Thursday, February 18, 2010

Neglect death of Danieal Kelly could have been prevented, social services agency director says

From the Philadelphia Daily News:


A co-founder of the now-defunct agency that provided social services to Danieal Kelly (pictured), a 14-year-old girl with cerebral palsy, broke down on the witness stand Feb. 16 when asked by a federal prosecutor what she thought when she heard that Danieal had died on Aug. 4, 2006.

Manuelita Buenaflor, who had been a supervisor and quality-control director for MultiEthnic Behavioral Health, said that she was "sad" when she heard the news, adding that "it was just a matter of time before this could happen."

"Why did you think that?" asked Assistant U.S. Attorney Vineet Gauri.

Sobbing and wiping away tears, Buenaflor said that Danieal's "death could have been avoided" had agency workers not "ignored" requirements to visit families and maintain proper records.

Buenaflor is the highest-ranking former insider to testify for the government at the fraud and conspiracy trial of two MultiEthnic founders, Mickal Kamuvaka and Solomon Manamela, and two social workers, Julius Murray and Mariam Coulibaly.

◆ **Provided information**:

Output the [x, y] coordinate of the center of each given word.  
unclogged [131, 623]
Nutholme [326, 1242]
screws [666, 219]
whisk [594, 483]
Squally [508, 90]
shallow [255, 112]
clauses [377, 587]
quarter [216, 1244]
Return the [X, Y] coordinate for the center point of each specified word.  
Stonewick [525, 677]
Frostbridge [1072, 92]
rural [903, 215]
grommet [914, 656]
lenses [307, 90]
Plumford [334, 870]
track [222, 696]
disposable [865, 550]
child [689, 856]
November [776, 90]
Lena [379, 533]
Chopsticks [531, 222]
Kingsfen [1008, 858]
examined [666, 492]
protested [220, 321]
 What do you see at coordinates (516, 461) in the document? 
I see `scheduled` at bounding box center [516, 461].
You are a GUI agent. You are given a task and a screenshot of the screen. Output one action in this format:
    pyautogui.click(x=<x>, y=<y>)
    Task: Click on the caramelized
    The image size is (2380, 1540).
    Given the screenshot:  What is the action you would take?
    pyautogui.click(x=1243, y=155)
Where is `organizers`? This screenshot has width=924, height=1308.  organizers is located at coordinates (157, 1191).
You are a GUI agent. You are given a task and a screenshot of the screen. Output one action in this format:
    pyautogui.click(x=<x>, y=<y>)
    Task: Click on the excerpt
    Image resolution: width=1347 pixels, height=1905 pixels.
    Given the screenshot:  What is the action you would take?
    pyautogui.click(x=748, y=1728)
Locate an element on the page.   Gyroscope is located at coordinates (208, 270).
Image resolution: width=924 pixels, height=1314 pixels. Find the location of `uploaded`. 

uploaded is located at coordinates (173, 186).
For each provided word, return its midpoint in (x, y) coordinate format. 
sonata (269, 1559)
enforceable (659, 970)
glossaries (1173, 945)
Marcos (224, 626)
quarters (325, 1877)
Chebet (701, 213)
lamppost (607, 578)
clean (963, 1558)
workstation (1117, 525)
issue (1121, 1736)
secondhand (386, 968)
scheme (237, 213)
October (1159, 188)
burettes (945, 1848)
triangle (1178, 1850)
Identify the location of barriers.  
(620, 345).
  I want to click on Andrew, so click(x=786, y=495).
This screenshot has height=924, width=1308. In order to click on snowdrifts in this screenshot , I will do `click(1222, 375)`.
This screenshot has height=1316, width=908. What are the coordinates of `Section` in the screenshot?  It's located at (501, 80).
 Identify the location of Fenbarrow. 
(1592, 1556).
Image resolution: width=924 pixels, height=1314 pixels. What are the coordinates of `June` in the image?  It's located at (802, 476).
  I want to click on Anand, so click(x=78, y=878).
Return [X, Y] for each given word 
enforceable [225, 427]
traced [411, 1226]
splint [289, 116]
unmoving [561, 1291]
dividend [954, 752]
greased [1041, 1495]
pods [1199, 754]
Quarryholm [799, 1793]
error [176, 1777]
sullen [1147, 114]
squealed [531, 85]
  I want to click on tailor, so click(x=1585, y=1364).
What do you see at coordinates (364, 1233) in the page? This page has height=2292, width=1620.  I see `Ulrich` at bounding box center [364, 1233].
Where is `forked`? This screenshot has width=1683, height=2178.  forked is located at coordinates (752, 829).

◆ **Work task A**:
According to the Danieal Kelly news item, on what date did Danieal die?
◆ **Work task B**:
Please repeat the passage of the Danieal Kelly news item starting with "Manuelita Buenaflor, who" and going on through "Attorney Vineet Gauri.".
The listing has no connection to the Danieal Kelly news item.

◆ **Response box A**:
Aug. 4, 2006

◆ **Response box B**:
Manuelita Buenaflor, who had been a supervisor and quality-control director for MultiEthnic Behavioral Health, said that she was "sad" when she heard the news, adding that "it was just a matter of time before this could happen."

"Why did you think that?" asked Assistant U.S. Attorney Vineet Gauri.